> _PROVIDED TEXT_:
********************
PEST Analysis

Identifying "Big Picture" Opportunities and Threats


Understand your environment,
with James Manktelow & Amy Carlson.

Changes in your business environment can create great opportunities for your organization – and cause significant threats.

For example, opportunities can come from new technologies that help you reach new customers, from new funding streams that allow you to invest in better equipment, and from changed government policies that open up new markets.

Threats can include deregulation that exposes you to intensified competition; a shrinking market; or increases to interest rates, which can cause problems if your company is burdened by debt.

PEST Analysis is a simple and widely used tool that helps you analyze the Political, Economic, Socio-Cultural, and Technological changes in your business environment. This helps you understand the "big picture" forces of change that you're exposed to, and, from this, take advantage of the opportunities that they present.

In this article, we'll look at how you can use PEST Analysis to understand and adapt to your future business environment.

About the Tool

Harvard professor Francis Aguilar is thought to be the creator of PEST Analysis. He included a scanning tool called ETPS in his 1967 book, "Scanning the Business Environment." The name was later tweaked to create the current acronym.

PEST Analysis is useful for four main reasons:

  1. It helps you to spot business or personal opportunities, and it gives you advanced warning of significant threats.
  2. It reveals the direction of change within your business environment. This helps you shape what you're doing, so that you work with change, rather than against it.
  3. It helps you avoid starting projects that are likely to fail, for reasons beyond your control.
  4. It can help you break free of unconscious assumptions when you enter a new country, region, or market; because it helps you develop an objective view of this new environment.
********************
> _DATA PROVIDED_:
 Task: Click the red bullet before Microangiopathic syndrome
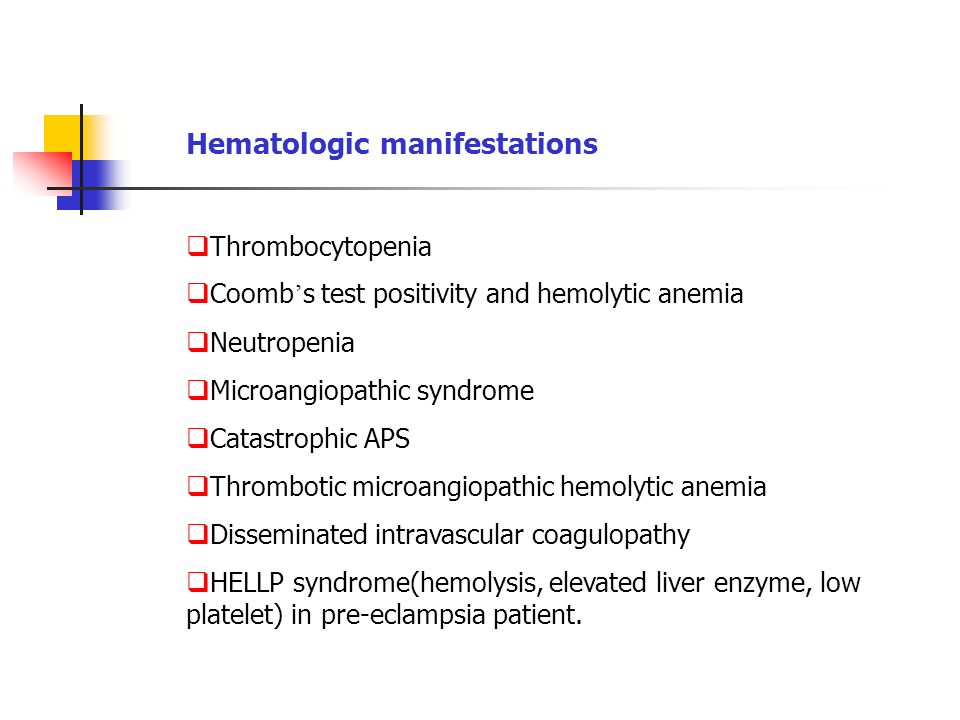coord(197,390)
********************
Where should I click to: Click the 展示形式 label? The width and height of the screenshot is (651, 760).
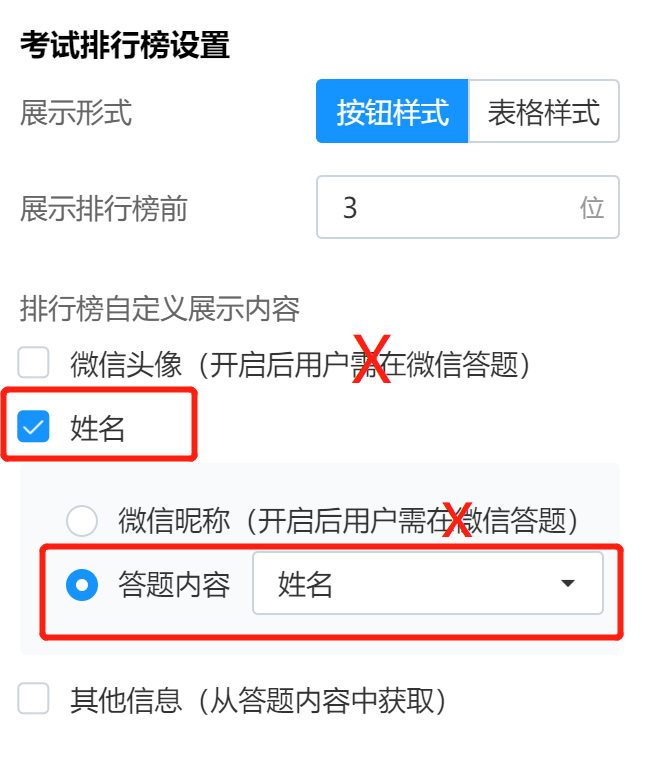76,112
********************
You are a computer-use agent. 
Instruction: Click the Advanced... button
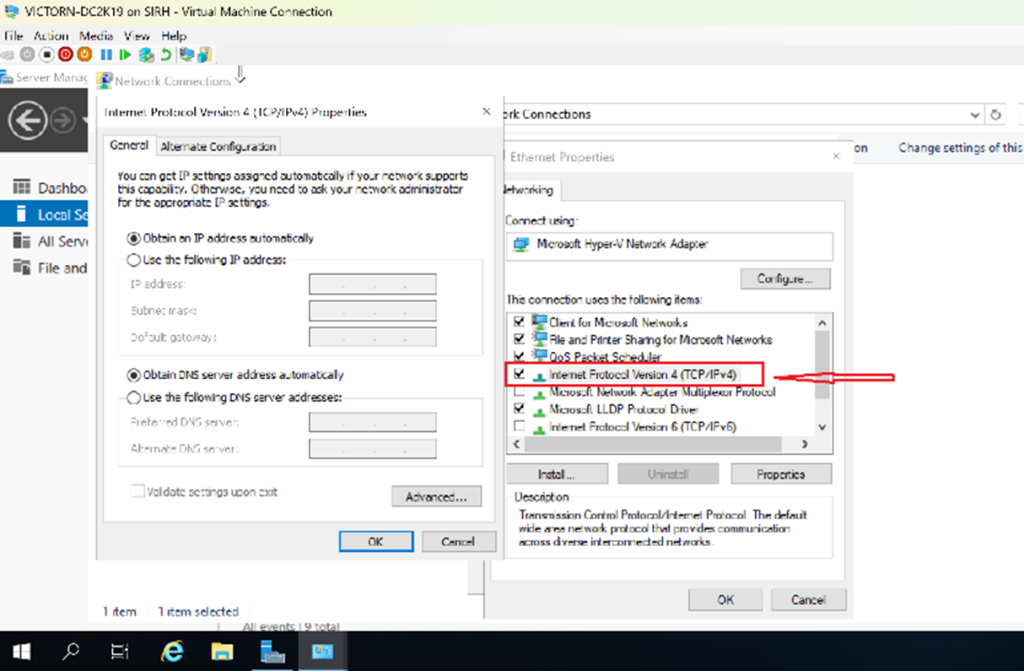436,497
********************
> _TASKS TO CARRY OUT_:
A – From the PEST Analysis article, return the passage that opens with the words containing "PEST Analysis is a" and closes with "of significant threats.".
B – List every kind of change in the business environment that the PEST Analysis article says the tool helps you analyze.

> _ANSWERS TO EACH TASK_:
A –
PEST Analysis is a simple and widely used tool that helps you analyze the Political, Economic, Socio-Cultural, and Technological changes in your business environment. This helps you understand the "big picture" forces of change that you're exposed to, and, from this, take advantage of the opportunities that they present.

In this article, we'll look at how you can use PEST Analysis to understand and adapt to your future business environment.

About the Tool

Harvard professor Francis Aguilar is thought to be the creator of PEST Analysis. He included a scanning tool called ETPS in his 1967 book, "Scanning the Business Environment." The name was later tweaked to create the current acronym.

PEST Analysis is useful for four main reasons:

  1. It helps you to spot business or personal opportunities, and it gives you advanced warning of significant threats.

B –
Political
Economic
Socio-Cultural
Technological